Since the first UN climate conference in 1995, several of the annual sessions have descended into acrimony or even failed completely because of a lack of consensus.
COP6 in The Hague in 2000 marked the only time the talks were suspended. They resumed half a year later in so-called COP6-2 in Bonn, the headquarters of the UN Framework Convention on Climate Change.
COP6 took place in the midst of disputes over the razor-thin US election, with negotiators uncertain if the next president of the largest economy would be George W. Bush, a climate sceptic, or Al Gore, who later shared the Nobel Peace Prize for his climate activism.
"There was that uncertainty. They couldn't agree. And ministers started leaving and they had to suspend the COP," said Alden Meyer, a veteran watcher of climate diplomacy now at the E3G think tank.
The immediate dispute was on the use of credits from land use, such as forests that counteract greenhouse gases, in the emission cuts required under the landmark Kyoto Protocol.
Paradoxically, the victory of Bush -- who quickly withdrew the US from Kyoto and declared it dead -- spurred action in Bonn, with the European Union and others eager to show that climate action would move forward.
- The ghost of Copenhagen -
Perhaps no climate conference came with as much anticipation -- and resulted in such disappointment -- as COP15 in Copenhagen in 2019.
The election of Barack Obama, who vowed to turn the page on Bush's climate policies, raised hopes sharply and the Copenhagen summit took on epic proportions as leaders from around the world flocked to the wintry Danish capital.
But negotiators who usually do the heavy lifting had expected the leaders to make decisions, resulting in inertia and later in bitterness with smaller countries resenting not having a seat at the table.
Copenhagen turned into a rare modern example of world leaders personally hashing out an agreement, but Obama faced strong pushback from China.
Obama needed a then fast-growing China to be part of an agreement to satisfy domestic opponents who refused otherwise to act on climate, but China rejected binding targets.
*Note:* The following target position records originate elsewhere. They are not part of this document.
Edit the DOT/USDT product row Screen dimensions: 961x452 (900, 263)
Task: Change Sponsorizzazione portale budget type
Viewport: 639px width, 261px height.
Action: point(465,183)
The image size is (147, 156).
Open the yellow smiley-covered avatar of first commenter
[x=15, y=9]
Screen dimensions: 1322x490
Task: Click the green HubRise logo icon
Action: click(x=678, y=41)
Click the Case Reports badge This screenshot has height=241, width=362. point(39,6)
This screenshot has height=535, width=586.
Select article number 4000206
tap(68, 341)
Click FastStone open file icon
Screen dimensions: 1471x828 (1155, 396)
The Copenhagen accord in the end offered little on emissions cuts beyond acknowledging the realities of climate change, although wealthy countries also promised to deliver up to $100 billion per year by 2020 to help the poorest nations cope with rising temperatures and disasters.
But bleary-eyed delegates failed to make it a UN agreement due to loud opposition on the floor from a small number of countries -- notably Venezuela, whose envoy slashed her own hand in what she intended as a bloody metaphor for the developing world.
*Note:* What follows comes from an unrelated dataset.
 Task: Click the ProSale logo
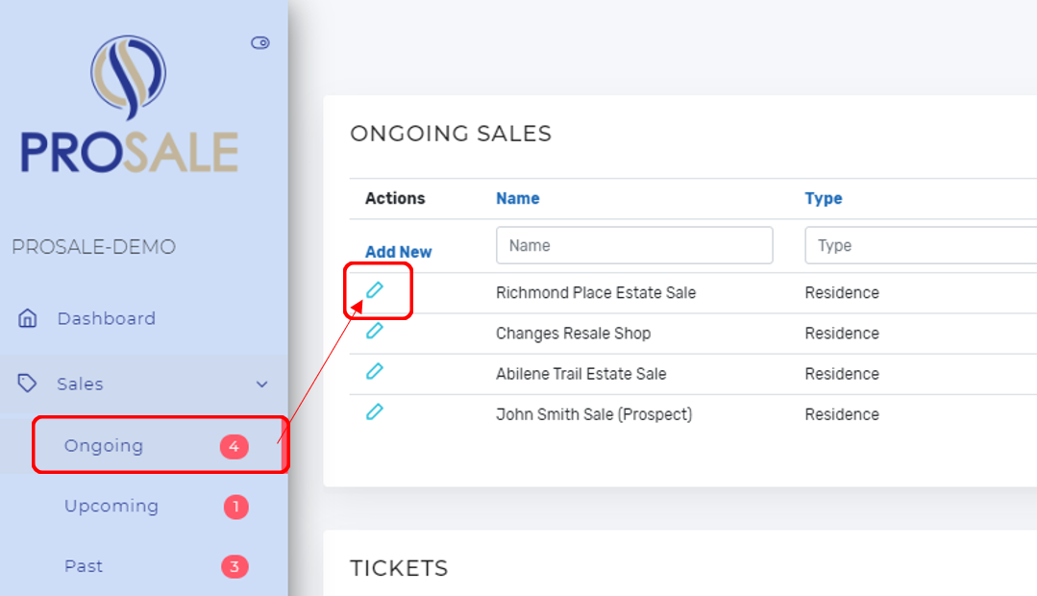pos(129,104)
COP -- which stands for Conference of the Parties -- needs "consensus" for decisions, but what that means is a matter of interpretation.
The conference instead simply agreed to "note" the Copenhagen accord among world leaders.
Paul Watkinson, a former French negotiator, said Copenhagen was also marred by logistical problems that sapped momentum.
"In Copenhagen, there was no longer anything to eat or drink on Saturday," he said, referring to the day after the talks' official end, even though COPs rarely finish on time.
The French delegation, he said, had prepared its own coffee machine.
More recently, on November 2, another COP process on biodiversity ended without a decision on committing money to stop the destruction of nature.
The biodiversity COP16 in Cali, Colombia had stretched into an extra night and the Colombian presidency was unable to establish a quorum, with so many delegates either asleep or having boarded return flights.
Colombia has called for a resumption of talks in the first trimester of 2025.